Teams of all kinds move through several stages of evolution. Good teams operate through individual team member performance – independent of each other but performing their own tasks relatively well.
But the highest performing teams operate with interdependency. They have faith in each other’s abilities and attitudes. There is a level of trust that makes it okay to admit when one needs help, and an absence of judgment that propels other team members to rally in support.
It’s the pitcher knowing the field behind her will catch the ball or make the play when the batter picks up her pitch. It’s the catcher knowing the shortstop will get to second base on the throwdown, even if she’s not there when the ball starts hurtling out of her hand. It’s the cutoff reminding the outfielder where to throw after the catch to stop that additional runner.
But more importantly, it’s the team encouraging the pitcher who is struggling to find the strike zone. It’s the dugout full of teammates waiting to high-five batter who just struck out. It’s the first baseman yelling out to the right fielder after a dropped catch, “YOU’LL GET THE NEXT ONE!”
Reliance and reinforcement. You need both.
Failure and Resilience
As in life, failure is a part of any team. And this is where we get better, because failure is ripe with opportunity to learn.
It’s the change-up pitch causing the third strike in a strikeout that teaches the batter to stay back, be patient, and watch for the right moment. It’s the missed grounder that puts the winning run on base for the other team that teaches that second baseman to get down and ready on every pitch.
And almost instantly after each incident of failure, there is a moment. That moment when you’ve realized you failed.
And in that moment, you have a decision.
You can decide you’re done. It’s over. You quit. It doesn’t feel good to fail, and you’re tired of putting yourself in the position that creates that feeling.
Or you can decide to stick with it and show up.
Success is not final, failure is not fatal: it is the courage to continue that counts. – Winston Churchill
But it’s not just about showing up. It’s about showing up with the intention to be better.
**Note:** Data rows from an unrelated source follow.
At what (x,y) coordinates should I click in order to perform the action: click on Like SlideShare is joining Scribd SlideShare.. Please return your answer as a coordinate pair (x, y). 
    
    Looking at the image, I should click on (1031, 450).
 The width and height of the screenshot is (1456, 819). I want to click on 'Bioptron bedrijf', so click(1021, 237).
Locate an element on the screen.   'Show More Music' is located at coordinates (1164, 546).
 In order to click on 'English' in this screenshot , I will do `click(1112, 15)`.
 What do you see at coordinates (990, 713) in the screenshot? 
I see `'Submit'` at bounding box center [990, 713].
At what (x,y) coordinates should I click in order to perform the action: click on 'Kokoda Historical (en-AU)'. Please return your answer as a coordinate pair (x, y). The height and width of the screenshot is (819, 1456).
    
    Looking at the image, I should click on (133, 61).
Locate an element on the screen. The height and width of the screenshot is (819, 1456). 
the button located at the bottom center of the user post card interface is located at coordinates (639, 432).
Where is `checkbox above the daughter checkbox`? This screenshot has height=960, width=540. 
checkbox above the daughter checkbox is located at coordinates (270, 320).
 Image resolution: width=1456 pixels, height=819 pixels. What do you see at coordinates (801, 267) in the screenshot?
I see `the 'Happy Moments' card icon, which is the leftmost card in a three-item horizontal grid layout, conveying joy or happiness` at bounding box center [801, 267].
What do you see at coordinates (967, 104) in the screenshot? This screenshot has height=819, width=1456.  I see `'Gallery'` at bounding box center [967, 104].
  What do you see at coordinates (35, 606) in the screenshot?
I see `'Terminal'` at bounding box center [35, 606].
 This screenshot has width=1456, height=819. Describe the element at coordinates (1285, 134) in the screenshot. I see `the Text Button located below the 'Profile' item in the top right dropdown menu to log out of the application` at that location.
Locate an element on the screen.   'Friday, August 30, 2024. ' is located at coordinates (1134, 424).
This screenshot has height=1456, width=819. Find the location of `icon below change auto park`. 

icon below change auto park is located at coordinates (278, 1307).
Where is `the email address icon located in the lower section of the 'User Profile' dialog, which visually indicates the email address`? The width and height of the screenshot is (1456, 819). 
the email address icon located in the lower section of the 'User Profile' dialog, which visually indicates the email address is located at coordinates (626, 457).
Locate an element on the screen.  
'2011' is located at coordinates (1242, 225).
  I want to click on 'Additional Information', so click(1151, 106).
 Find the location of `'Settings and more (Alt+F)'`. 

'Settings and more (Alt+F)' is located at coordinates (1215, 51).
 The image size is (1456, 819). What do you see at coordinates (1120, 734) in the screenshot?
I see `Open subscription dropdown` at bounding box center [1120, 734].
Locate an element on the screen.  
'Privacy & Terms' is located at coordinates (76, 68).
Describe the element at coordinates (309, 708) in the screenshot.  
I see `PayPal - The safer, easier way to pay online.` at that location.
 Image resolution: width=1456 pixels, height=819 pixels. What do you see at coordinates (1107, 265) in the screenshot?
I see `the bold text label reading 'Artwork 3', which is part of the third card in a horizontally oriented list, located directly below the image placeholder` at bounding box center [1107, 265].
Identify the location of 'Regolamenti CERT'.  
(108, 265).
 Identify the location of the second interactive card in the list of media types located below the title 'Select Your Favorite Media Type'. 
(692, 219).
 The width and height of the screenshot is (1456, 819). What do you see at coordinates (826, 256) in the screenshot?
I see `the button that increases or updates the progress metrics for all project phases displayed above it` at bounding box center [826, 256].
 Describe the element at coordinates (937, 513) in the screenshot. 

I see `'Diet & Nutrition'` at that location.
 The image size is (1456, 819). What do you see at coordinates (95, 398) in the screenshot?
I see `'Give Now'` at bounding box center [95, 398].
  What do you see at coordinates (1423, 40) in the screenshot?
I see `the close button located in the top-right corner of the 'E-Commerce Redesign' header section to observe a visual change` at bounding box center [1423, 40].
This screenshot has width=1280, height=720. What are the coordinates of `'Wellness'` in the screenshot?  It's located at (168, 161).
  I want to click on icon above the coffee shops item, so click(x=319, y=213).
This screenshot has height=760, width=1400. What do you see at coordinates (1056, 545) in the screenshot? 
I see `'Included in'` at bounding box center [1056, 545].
Resilience is defined as the capacity to recover quickly from difficulties; toughness; the ability to spring back.
In that moment, if you do not choose resilience, there is no next time. No practice, no adjustments, no feedback. There are no future teammates to rely upon or to reinforce. There is no learning.
So, when do you earn your trophy?
Of course, it’s all important. But I think you most earn your trophy in that moment after failure. That moment when you choose resilience over defeat, and decide to show up, again, with intention.